By 1962, The Herald of 26 March 2022 would later note, Chibuku was celebrating 60 years in Zimbabwe.

Bulawayo resisted. City by-laws gave the municipality a monopoly on traditional brews.  Chibuku, a subsidiary of Delta Beverages, was fenced out.

Instead, the beer flowed through mine compounds like Vumbachigwe and Fife, carried home by visiting cousins.

The corporate journey

Heinrich’s Syndicate grew across Zambia and Zimbabwe before it was bought out by Anglo American.

In Rhodesia/Zimbabwe, the key buyer was Delta Corporation.  Delta’s predecessor, Rhodesian Breweries, had municipal contracts. But Chibuku’s popularity forced change.

Heinrich’s Chibuku Breweries set its eyes on Southern Rhodesia in the 1960s. Despite opposition from Bulawayo, Gwelo, Salisbury and Umtali councils, it secured Fort Victoria, then expanded.

After Independence, Delta Beverages, now Delta Corporation, became the custodian.

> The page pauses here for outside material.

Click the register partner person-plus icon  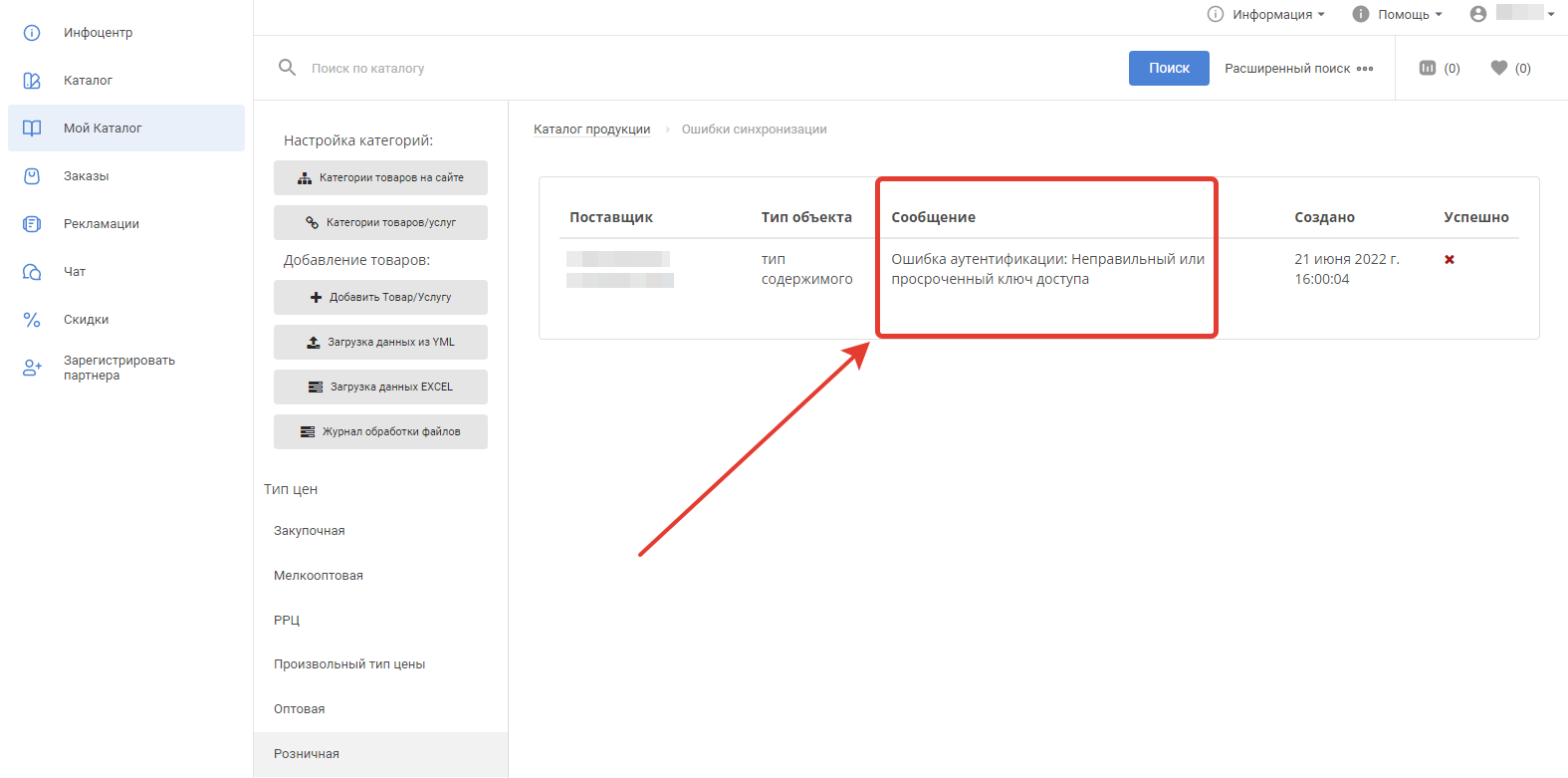32,368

Chibuku is now Delta’s flagship opaque beer brand. SABMiller, before its AB InBev takeover, took Chibuku “across Africa”, with plants in Zambia, Malawi, Mozambique, Botswana, Tanzania, Ghana and Uganda.

Evolution of brand

Heinrich’s recipe book became an empire. The beer evolved. In 1955, original Chibuku was sold in tankers and dispensed in buckets.

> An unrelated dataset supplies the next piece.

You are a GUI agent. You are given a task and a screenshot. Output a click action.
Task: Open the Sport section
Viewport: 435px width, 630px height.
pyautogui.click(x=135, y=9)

In 1962, it was launched in Southern Rhodesia/Zimbabwe, in Chitungwiza.

In the 1990s and 2000s, it was sold in Chibuku Shake-Shake packets, then pet bottles. Then, in the 2010s, Chibuku Super, pasteurised, longer shelf life, and packaged in 1,25l plastic containers.

It is exported to all SADC countries, adapting to local tastes.

Culture

Chibuku did more than quench thirst. A sorghum variety was named Isibhuku after it. Mine recruiters in Zambia used the code name Chikuwa. In liberation lore, freedom fighters Dumiso Dabengwa and Nikita Mangena passed through the same Copperbelt towns that drank it.

Colonial laws banned African beer, yet municipalities built more beerhalls than schools. Chibuku broke that system — a private brew that workers chose over municipal “mhamba”.

The ledger still balances

From Max Heinrich’s big book in Kitwe to Delta’s modern plants in Harare, Chibuku has sold 70 years of history. It survived colonial bans, independence, Economic Structural Adjustment Programme, hyperinflation, and Covid-19.

The recipe changed, the container changed, but the name remained. 

Because every time you shake it, you’re still drinking from Heinrich’s book, the chi-buku that wrote itself into Africa.